10 Then Samuel took a flask of oil and poured it on his head and kissed him and said, “Has not the Lord anointed you to be prince over his people Israel? And you shall reign over the people of the Lord and you will save them from the hand of their surrounding enemies. And this shall be the sign to you that the Lord has anointed you to be prince over his heritage. When you depart from me today, you will meet two men by Rachel's tomb in the territory of Benjamin at Zelzah, and they will say to you, ‘The donkeys that you went to seek are found, and now your father has ceased to care about the donkeys and is anxious about you, saying, “What shall I do about my son?”’ Then you shall go on from there farther and come to the oak of Tabor. Three men going up to God at Bethel will meet you there, one carrying three young goats, another carrying three loaves of bread, and another carrying a skin of wine. And they will greet you and give you two loaves of bread, which you shall accept from their hand. After that you shall come to Gibeath-elohim, where there is a garrison of the Philistines. And there, as soon as you come to the city, you will meet a group of prophets coming down from the high place with harp, tambourine, flute, and lyre before them, prophesying. Then the Spirit of the Lord will rush upon you, and you will prophesy with them and be turned into another man. Now when these signs meet you, do what your hand finds to do, for God is with you. 

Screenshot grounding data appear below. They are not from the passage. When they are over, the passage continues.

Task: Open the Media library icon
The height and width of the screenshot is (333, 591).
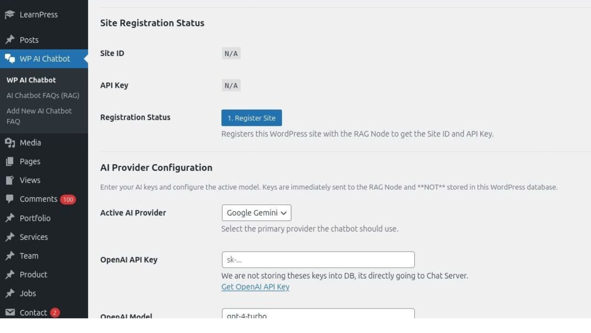Action: click(10, 142)
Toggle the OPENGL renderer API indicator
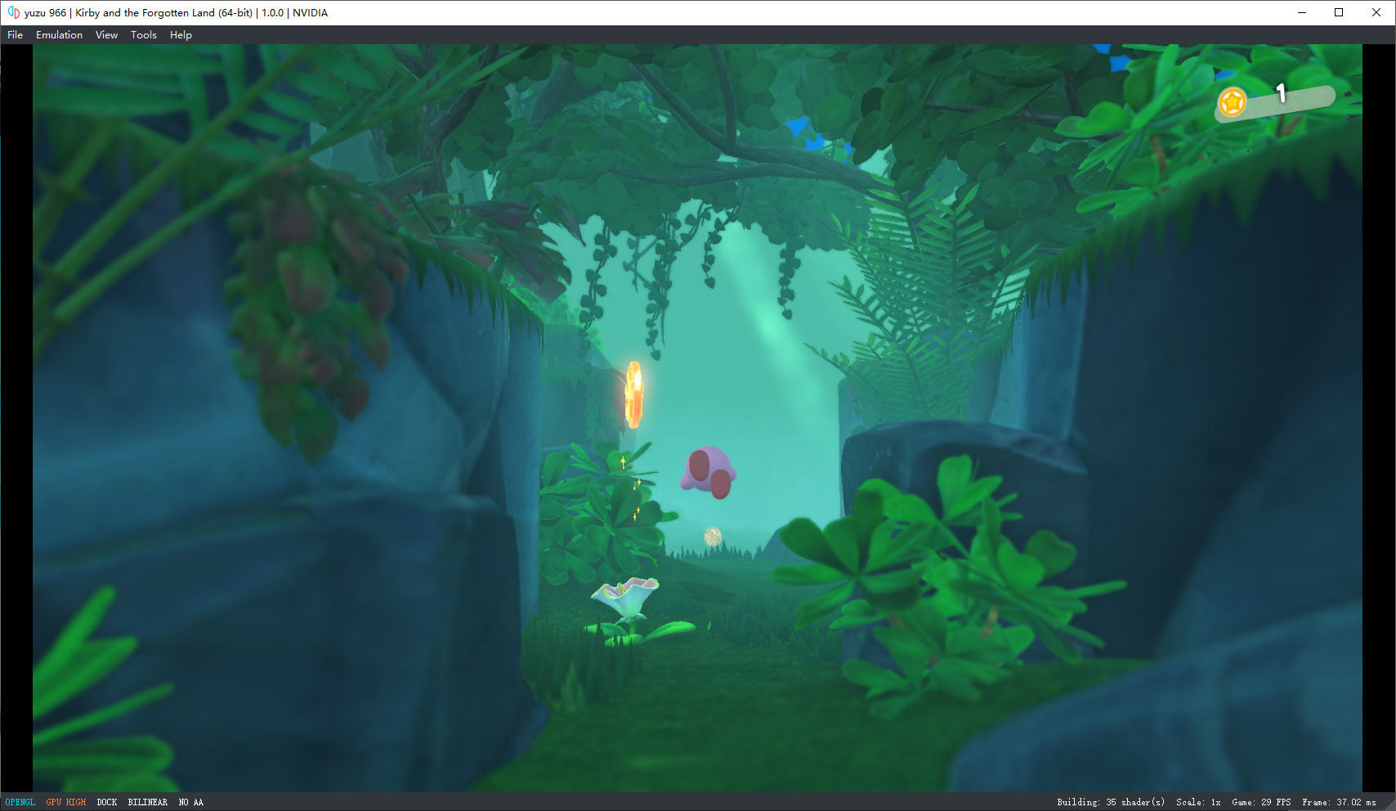Viewport: 1396px width, 811px height. [x=20, y=802]
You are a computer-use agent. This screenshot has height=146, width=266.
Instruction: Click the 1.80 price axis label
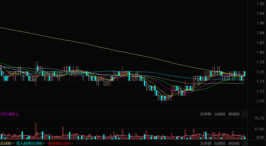tap(260, 52)
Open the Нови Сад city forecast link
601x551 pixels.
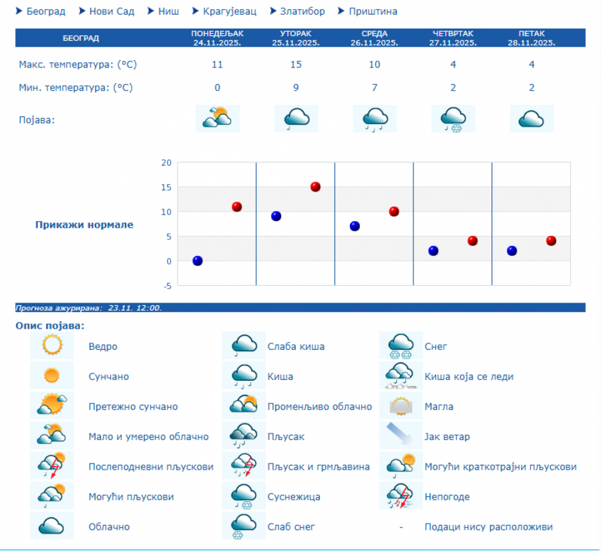point(112,11)
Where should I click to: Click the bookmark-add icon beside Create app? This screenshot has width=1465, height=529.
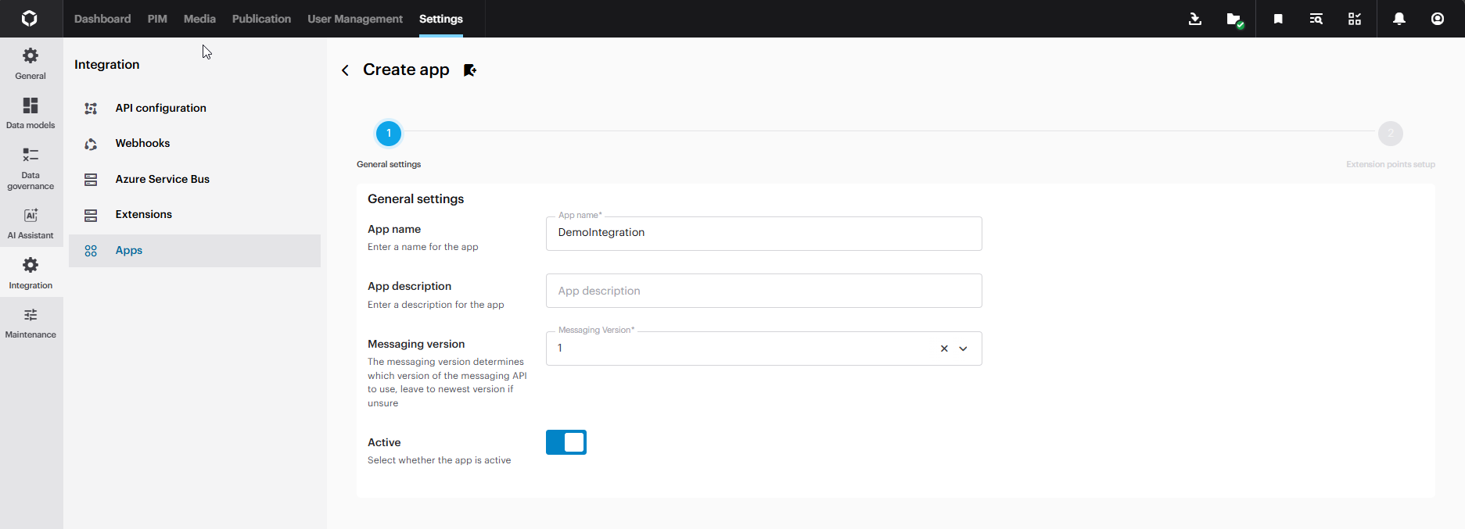click(470, 70)
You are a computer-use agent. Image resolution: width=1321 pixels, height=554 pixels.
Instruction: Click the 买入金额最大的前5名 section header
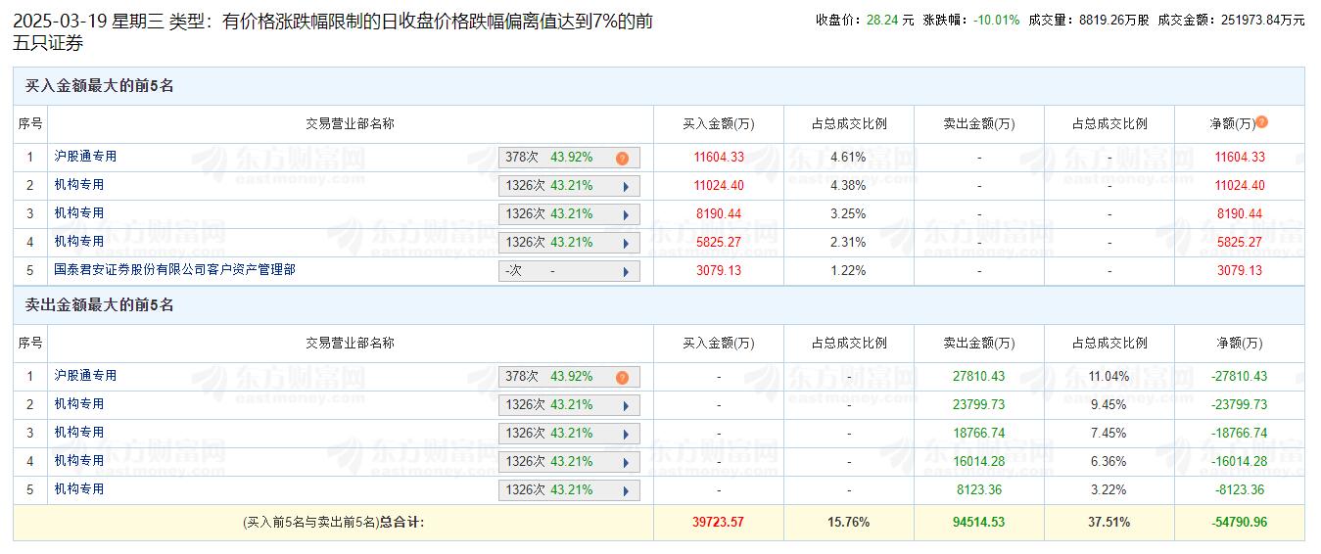pyautogui.click(x=99, y=86)
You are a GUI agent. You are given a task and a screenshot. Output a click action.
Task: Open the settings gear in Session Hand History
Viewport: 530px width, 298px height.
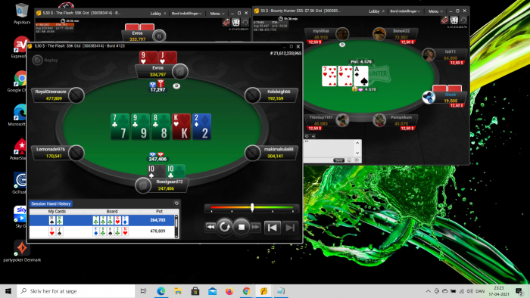click(x=176, y=203)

The big theme of 1 Samuel is the importance of trusting God. Hannah prayed a heartfelt prayer asking God to give her a son and left with her heart at peace because she trusted that God had heard her cry and God gave her Samuel. When Samuel got old and Israel saw that his sons weren’t good men and would take Samuel’s place, they didn’t trust, they panicked. Taking matters into their own hands they demanded Saul give them a king.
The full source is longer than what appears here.